1Institut des finances publiques, communiqué de presse 72 du 5 décembre 2014

Article 9.2
Les ressources financières des collectivités locales - Article ratifié

Les ressources financières des collectivités locales doivent être proportionnées aux compétences prévues par la Constitution ou la loi.


L’article 9, paragraphe 2, requiert en outre que les ressources soient proportionnées aux responsabilités des collectivités locales énumérées ci-dessus, et en particulier aux fonctions qui leur sont assignées.

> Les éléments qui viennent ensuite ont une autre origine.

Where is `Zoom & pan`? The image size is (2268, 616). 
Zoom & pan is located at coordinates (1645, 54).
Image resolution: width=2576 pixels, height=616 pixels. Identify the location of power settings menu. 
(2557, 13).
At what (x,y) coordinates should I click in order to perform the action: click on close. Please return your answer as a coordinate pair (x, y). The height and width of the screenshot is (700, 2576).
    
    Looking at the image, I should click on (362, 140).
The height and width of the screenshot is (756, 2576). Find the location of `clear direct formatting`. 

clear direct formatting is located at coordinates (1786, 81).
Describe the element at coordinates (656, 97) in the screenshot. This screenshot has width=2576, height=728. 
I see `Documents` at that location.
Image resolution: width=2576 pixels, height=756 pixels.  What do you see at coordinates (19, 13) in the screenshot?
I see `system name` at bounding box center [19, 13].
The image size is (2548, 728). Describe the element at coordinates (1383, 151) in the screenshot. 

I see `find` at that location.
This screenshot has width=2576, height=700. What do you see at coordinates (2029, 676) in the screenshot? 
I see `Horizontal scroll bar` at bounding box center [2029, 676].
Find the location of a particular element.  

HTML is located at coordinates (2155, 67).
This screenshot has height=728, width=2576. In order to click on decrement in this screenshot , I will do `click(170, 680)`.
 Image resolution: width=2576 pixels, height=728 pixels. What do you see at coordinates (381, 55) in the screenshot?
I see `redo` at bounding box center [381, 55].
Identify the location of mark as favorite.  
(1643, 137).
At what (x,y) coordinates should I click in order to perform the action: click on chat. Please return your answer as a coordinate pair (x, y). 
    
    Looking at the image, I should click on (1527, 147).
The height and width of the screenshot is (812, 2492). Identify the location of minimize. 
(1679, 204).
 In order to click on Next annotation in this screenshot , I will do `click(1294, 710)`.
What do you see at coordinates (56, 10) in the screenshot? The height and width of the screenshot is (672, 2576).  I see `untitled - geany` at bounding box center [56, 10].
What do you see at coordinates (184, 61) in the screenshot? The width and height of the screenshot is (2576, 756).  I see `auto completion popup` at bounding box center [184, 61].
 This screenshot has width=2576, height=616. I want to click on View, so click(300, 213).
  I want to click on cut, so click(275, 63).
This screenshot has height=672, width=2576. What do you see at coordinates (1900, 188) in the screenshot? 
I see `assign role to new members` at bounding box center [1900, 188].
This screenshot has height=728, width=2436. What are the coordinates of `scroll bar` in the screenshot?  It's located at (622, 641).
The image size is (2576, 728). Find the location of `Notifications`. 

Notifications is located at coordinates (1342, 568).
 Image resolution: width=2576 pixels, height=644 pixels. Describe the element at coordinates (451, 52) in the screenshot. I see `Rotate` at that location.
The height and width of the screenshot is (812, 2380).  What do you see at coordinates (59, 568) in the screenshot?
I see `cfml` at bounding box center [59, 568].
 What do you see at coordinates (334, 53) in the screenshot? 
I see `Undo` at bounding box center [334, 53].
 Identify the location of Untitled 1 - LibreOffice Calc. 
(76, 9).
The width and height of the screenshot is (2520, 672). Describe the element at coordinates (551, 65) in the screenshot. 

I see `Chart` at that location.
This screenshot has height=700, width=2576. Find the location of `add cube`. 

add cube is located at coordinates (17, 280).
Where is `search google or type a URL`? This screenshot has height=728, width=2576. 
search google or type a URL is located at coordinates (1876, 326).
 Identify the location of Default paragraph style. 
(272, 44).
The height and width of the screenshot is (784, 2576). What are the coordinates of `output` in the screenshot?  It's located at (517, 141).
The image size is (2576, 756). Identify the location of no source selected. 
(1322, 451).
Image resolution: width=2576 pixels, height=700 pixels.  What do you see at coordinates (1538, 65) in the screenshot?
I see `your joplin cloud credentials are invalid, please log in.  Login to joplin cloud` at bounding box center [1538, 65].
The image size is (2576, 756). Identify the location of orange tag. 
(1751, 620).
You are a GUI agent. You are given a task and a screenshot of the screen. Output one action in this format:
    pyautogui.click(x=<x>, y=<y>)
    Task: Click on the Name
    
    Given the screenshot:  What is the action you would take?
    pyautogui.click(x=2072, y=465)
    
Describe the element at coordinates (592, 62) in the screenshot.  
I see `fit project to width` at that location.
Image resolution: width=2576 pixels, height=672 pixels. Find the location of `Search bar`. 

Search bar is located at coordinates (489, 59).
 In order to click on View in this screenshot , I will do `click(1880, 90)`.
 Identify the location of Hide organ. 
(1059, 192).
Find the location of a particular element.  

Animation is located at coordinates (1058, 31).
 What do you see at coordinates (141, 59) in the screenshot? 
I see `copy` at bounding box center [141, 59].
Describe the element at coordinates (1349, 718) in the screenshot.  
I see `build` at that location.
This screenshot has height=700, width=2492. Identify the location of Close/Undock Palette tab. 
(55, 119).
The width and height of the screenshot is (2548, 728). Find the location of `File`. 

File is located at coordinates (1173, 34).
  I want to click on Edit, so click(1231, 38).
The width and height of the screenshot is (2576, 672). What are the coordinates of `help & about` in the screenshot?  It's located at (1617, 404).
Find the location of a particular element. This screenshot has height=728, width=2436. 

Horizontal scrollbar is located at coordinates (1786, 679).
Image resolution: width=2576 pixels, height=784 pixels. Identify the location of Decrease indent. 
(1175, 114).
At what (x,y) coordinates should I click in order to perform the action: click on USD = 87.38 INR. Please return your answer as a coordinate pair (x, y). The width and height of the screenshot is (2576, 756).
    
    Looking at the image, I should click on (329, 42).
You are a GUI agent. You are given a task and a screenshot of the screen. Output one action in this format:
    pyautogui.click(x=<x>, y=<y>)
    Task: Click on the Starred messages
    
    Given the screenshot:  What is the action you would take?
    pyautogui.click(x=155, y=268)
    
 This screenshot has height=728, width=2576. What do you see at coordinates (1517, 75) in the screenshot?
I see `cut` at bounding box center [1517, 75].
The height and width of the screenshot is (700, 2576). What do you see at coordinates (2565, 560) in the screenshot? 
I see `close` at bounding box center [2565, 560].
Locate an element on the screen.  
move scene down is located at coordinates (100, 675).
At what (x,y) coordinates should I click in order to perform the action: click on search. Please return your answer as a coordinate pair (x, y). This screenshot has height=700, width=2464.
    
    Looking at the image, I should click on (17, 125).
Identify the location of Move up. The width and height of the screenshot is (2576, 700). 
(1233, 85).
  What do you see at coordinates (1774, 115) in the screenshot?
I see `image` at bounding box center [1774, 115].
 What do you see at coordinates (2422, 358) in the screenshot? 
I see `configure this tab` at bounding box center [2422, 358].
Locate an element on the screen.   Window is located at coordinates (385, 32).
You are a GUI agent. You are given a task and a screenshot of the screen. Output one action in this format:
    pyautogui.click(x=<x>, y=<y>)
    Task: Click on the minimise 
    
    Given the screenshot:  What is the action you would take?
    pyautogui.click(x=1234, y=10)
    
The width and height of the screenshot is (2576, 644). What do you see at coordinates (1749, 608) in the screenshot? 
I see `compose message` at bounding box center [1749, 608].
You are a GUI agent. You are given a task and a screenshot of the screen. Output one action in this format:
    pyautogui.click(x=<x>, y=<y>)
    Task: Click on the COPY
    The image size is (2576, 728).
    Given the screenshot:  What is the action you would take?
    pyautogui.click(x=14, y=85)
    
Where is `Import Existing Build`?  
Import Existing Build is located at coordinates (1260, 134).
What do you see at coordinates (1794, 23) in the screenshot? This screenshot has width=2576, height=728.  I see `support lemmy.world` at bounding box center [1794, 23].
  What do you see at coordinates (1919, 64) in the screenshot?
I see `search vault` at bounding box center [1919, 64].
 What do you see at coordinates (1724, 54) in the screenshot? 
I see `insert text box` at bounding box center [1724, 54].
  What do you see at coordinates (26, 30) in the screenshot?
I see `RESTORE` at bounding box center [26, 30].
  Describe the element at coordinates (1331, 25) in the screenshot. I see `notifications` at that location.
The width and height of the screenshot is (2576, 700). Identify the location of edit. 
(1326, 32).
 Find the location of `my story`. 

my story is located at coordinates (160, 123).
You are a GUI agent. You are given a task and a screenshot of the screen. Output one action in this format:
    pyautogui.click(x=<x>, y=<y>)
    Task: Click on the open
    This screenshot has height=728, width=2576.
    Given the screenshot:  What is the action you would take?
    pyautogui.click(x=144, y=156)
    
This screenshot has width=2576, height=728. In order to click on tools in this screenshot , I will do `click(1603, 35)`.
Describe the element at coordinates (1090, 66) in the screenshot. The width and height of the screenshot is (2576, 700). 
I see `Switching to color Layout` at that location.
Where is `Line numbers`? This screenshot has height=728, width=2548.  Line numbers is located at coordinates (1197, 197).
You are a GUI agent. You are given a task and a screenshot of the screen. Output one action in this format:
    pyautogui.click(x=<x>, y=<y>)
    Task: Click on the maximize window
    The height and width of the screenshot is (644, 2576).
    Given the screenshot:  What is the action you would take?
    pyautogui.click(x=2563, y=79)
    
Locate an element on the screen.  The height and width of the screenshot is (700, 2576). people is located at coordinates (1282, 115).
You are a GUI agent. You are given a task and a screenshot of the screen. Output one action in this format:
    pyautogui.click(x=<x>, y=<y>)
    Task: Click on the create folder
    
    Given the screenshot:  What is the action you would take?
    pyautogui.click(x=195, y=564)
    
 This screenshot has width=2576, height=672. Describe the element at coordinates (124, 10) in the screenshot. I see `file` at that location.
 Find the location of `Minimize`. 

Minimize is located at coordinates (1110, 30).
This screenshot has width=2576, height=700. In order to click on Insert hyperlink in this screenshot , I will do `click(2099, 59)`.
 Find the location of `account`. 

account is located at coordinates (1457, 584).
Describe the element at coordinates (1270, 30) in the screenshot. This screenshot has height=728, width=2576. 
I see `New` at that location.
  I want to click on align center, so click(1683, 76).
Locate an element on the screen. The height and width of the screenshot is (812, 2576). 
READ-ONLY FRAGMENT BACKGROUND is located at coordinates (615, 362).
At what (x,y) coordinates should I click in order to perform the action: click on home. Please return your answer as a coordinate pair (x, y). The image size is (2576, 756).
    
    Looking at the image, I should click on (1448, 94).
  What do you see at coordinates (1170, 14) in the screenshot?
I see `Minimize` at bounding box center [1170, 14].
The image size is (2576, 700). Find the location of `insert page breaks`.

A ce sujet, les collectivités locales se plaignent de se voir attribuer de plus en plus de tâches, sans que cela s’accompagne nécessairement d’un financement suffisant.

Article 9.1
Les ressources financières des collectivités locales - Article ratifié

Les collectivités locales ont droit, dans le cadre de la politique économique nationale, à des ressources propres suffisantes dont elles peuvent disposer librement dans l'exercice de leurs compétences.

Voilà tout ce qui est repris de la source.